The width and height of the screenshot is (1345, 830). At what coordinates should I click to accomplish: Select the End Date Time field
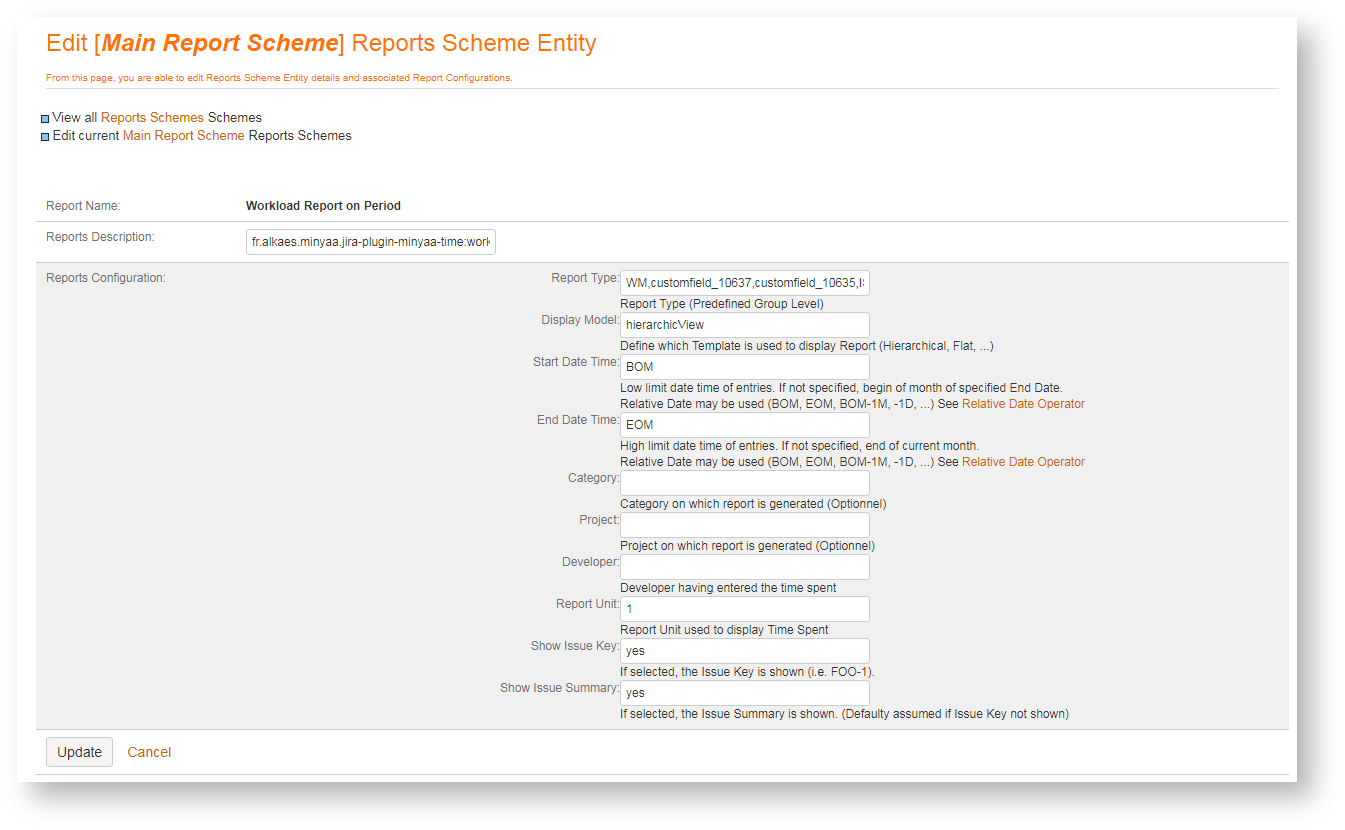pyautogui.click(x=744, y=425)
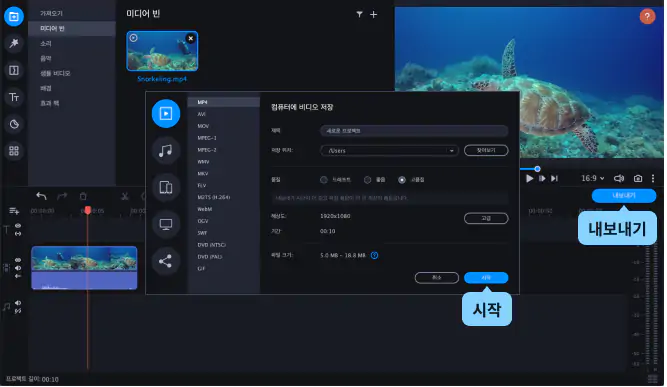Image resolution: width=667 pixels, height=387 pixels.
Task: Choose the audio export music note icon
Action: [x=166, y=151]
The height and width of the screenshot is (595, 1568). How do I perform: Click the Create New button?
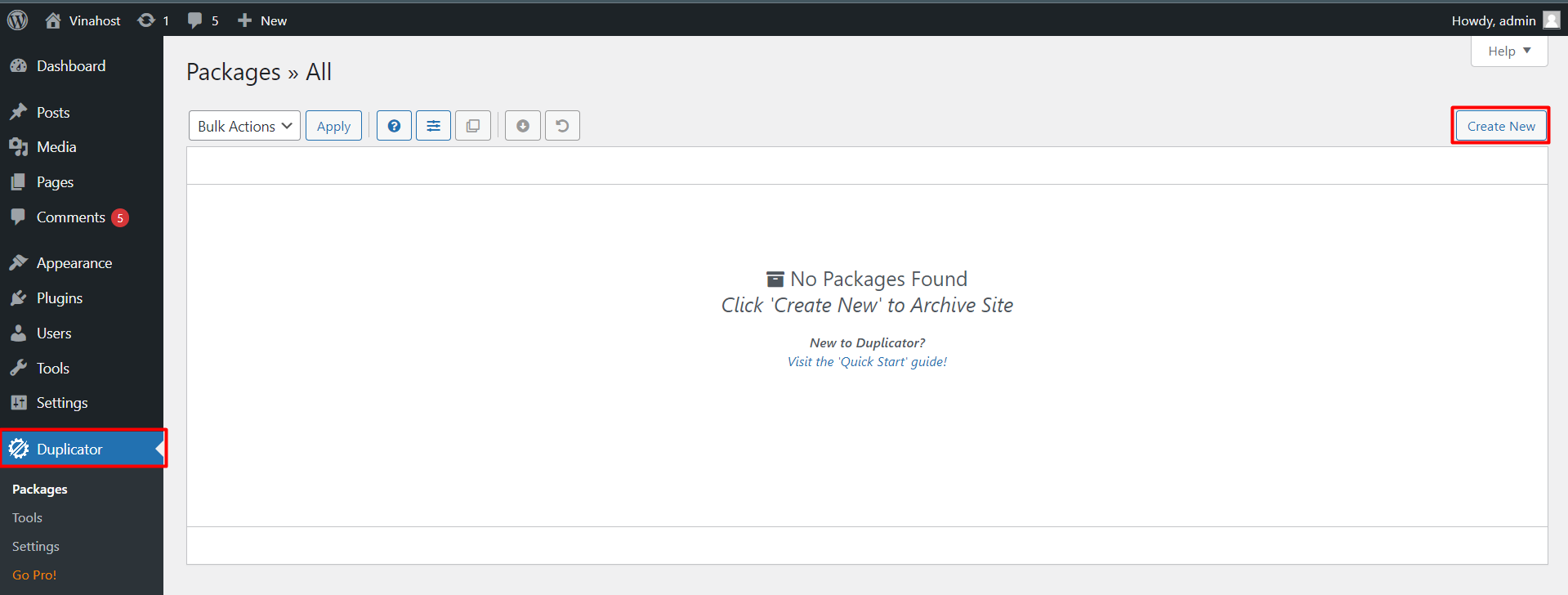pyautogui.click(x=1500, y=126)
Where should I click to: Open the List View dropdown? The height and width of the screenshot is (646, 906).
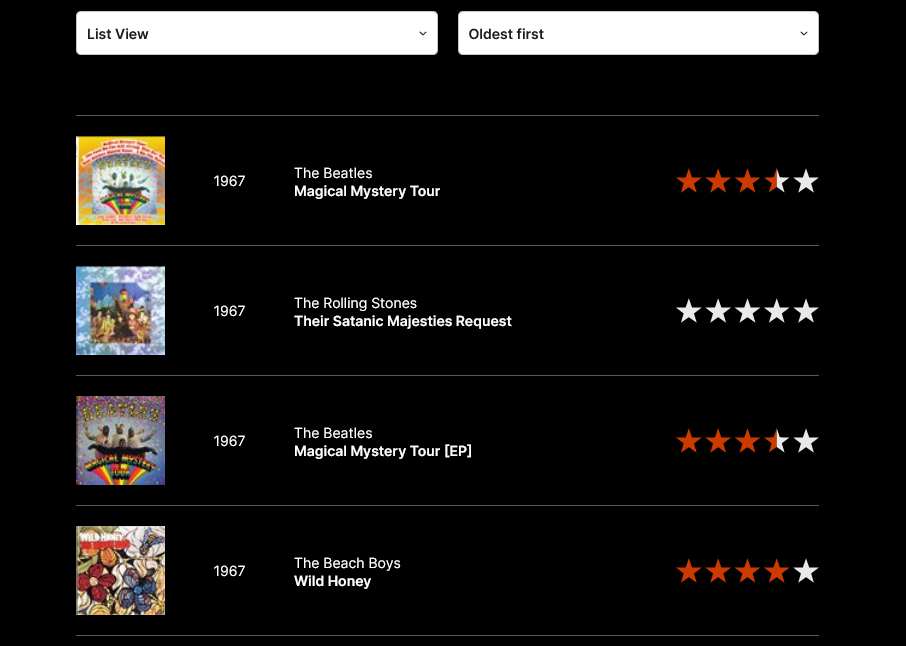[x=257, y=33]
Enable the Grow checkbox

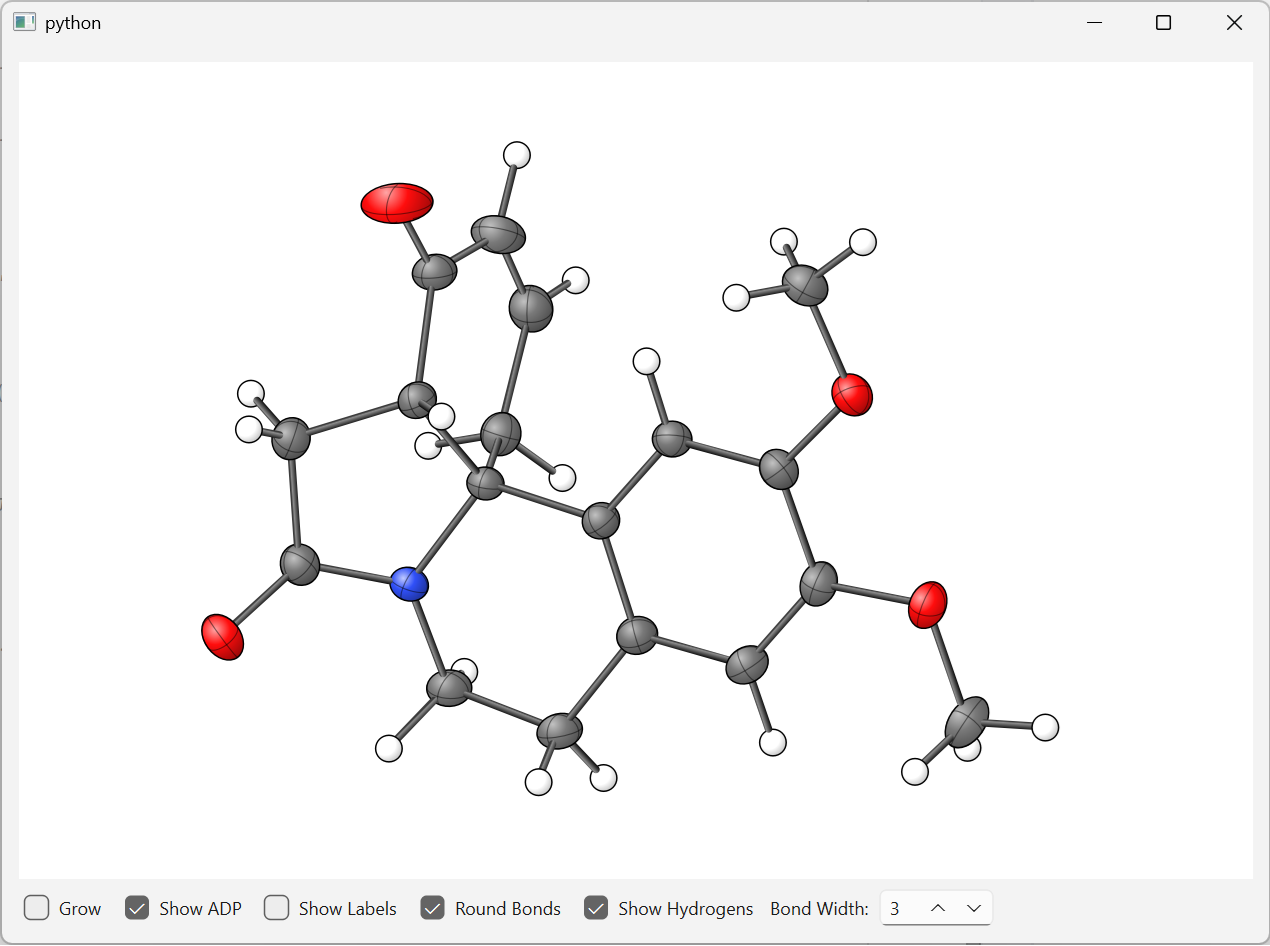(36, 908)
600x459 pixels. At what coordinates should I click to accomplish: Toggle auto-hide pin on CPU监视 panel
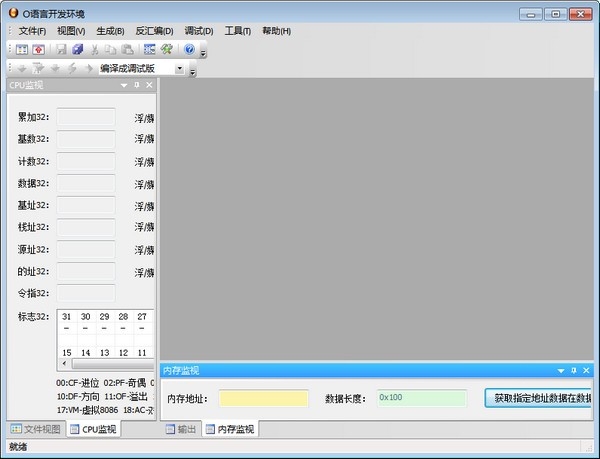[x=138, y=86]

__STATED EXERCISE__:
Copy out each of the lines above word for word, leaving out the pictures.

__COMPLETE OUTPUT__:
The width and height of the screenshot is (1345, 830). At what coordinates should I click to accomplish: Select the End Date Time field
pyautogui.click(x=744, y=425)
Image resolution: width=667 pixels, height=387 pixels.
Task: Choose the audio export music note icon
Action: [x=166, y=151]
The height and width of the screenshot is (595, 1568). How do I perform: Click the Create New button?
pyautogui.click(x=1500, y=126)
Where should I click to: Open the List View dropdown? The height and width of the screenshot is (646, 906).
[x=257, y=33]
Enable the Grow checkbox

(36, 908)
600x459 pixels. At what coordinates should I click to accomplish: Toggle auto-hide pin on CPU监视 panel
[x=138, y=86]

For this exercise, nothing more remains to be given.